Are we alike? Sometimes I feel energetic and enthusiastic when trying out a new behavior (substitute exercise or change in eating habits) but lose steam after a while. How about getting involved with a project but abandoning it before it’s finished? Though I understand the importance of what I am doing, laziness or lack of willpower creep in to drain my enthusiasm. This makes me feel as if what I’m doing is a burden, and I am even less likely to complete the task or adhere to the new program.
Let me give you an example. I was out of town for a couple of weeks. Before that time, I was routinely at the gym three times a week, rain or snow, heat or cold. A 5:00 wake up was just fine. I rolled ut of bed, ready to go. Didn’t matter if it was dark outside or bright sunshine. I was up and ready to move.
Fast forward to my return from my trip. 5:00 a.m. came and went, and all I did was lift one eyelid and check the time. Didn’t even feel guilty about still being cozy in my bed. Sure, I got up to walk the dog around 6:00, but that didn’t help my lack of enthusiasm for a good workout.

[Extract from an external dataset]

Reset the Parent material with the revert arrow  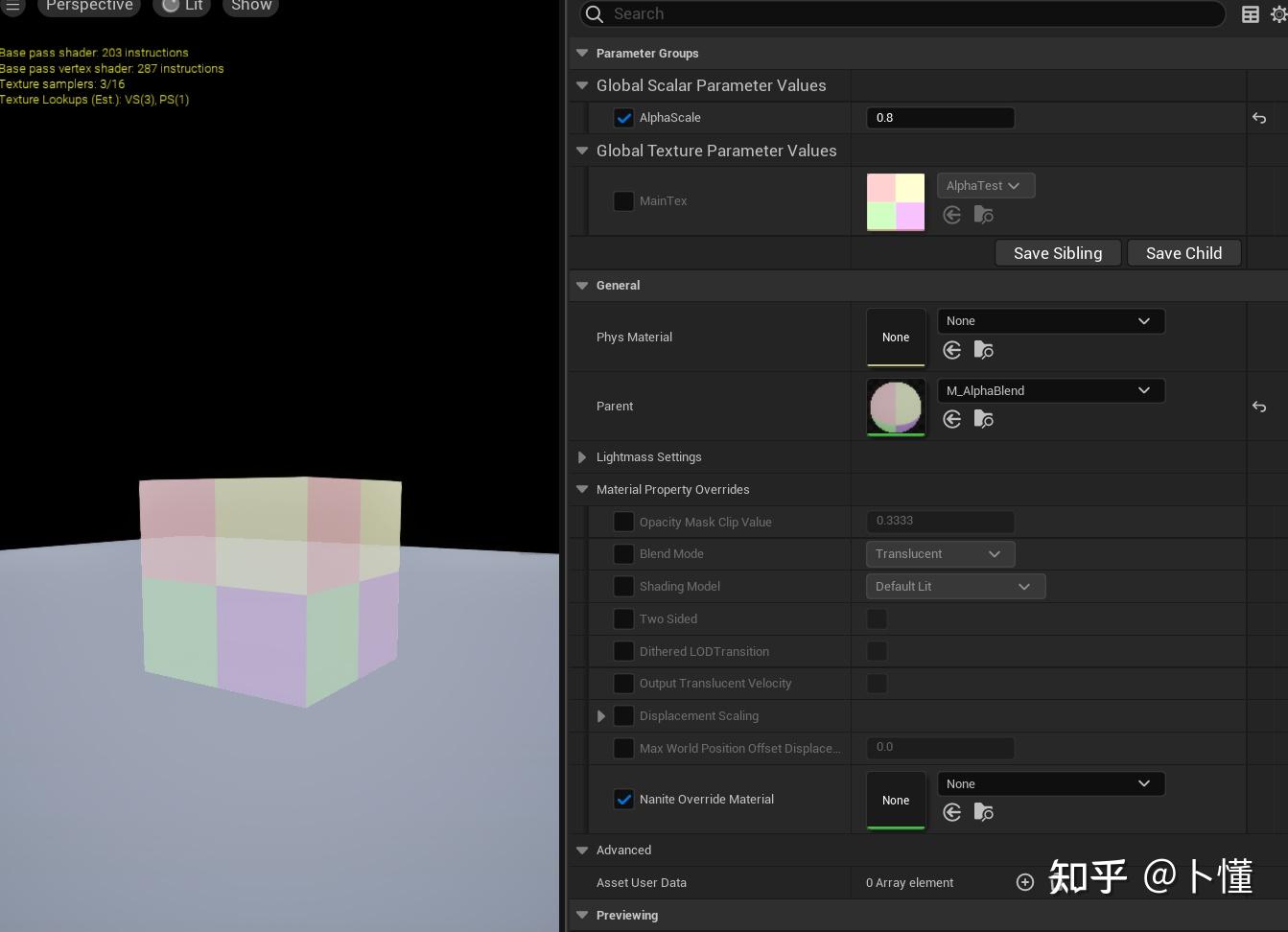1258,407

Then, I began to remember all of the benefits of my workout. When the rowing machine was my friend, my back didn’t hurt when I was on the computer. I had more energy and felt better after going to the gym. I was also proud of myself for sticking to my schedule. And most of all, I remembered that if I got up early in the morning, my brain was still asleep. I could get to the gym, and by the time I finished my brain was just beginning to wake. (Works every time). I was back on track.
We all know that everything in life takes a bit of work, time and effort to complete. Short spurts of enthusiasm won’t see us through to the end. But what to do when interest and attention and focus wanes?

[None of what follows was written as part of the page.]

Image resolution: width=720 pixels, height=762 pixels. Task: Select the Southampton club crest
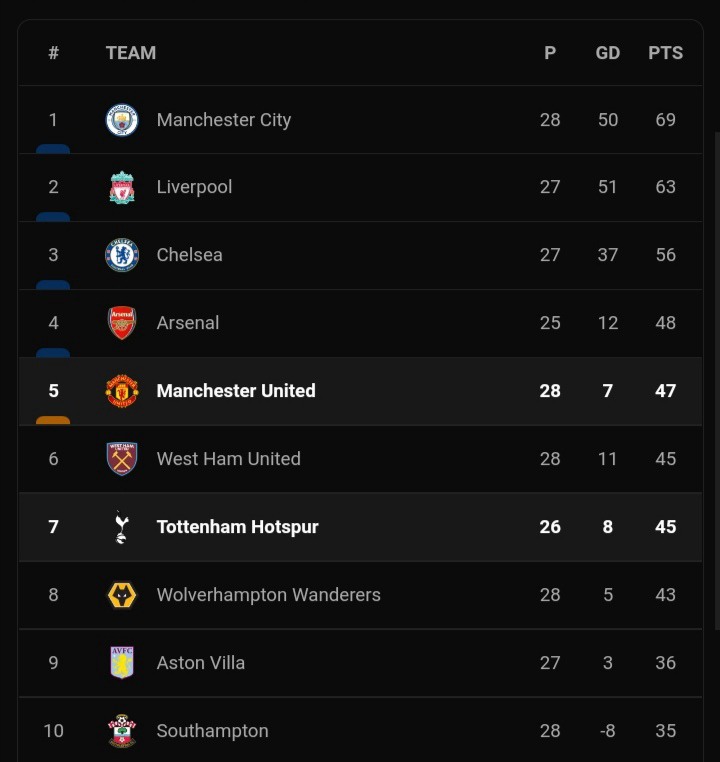(122, 730)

- Set your intention. Decide that whatever you want to achieve is a top priority for you, that you will focus on its Make out a schedule that will work for you. In my case, it was getting to the gym before the day began. (No excuses).
- Celebrate the little victories. There was a time when I was a couch potato. Cholesterol levels went through the roof and pants were very tight as I gained weight. The turning point was when my doctor recommended Lipitor. A quarter mile hill next to the house beckoned, and I began to walk. That first climb was a 60-minute struggle, with four long pauses as I went up the hill. And I decided that anything less than an hour was a victory. The next day, I celebrated 59 minutes. That was 11-12 years ago, and now the Duff and I take a morning constitutional of about 3 miles. I’m on a roll.
- Once you decide on a goal, go with it. Even after you lose enthusiasm, keep your eye on the prize. Want to go on a 20-mile hike? Start small, then work up to it. Even if you don’t feel focused on a given day, the positive will carry you through until the end.
- Remind yourself of the benefits. Decided to enjoy nature more? Reflect on how beautiful the scenery is as you revel in the changing seasons. Want to finish clearing out the storage unit before the snow flies? Keep the end result in mind, and you will continue to be enthused and motivated. Your goal will be accomplished in no time at all.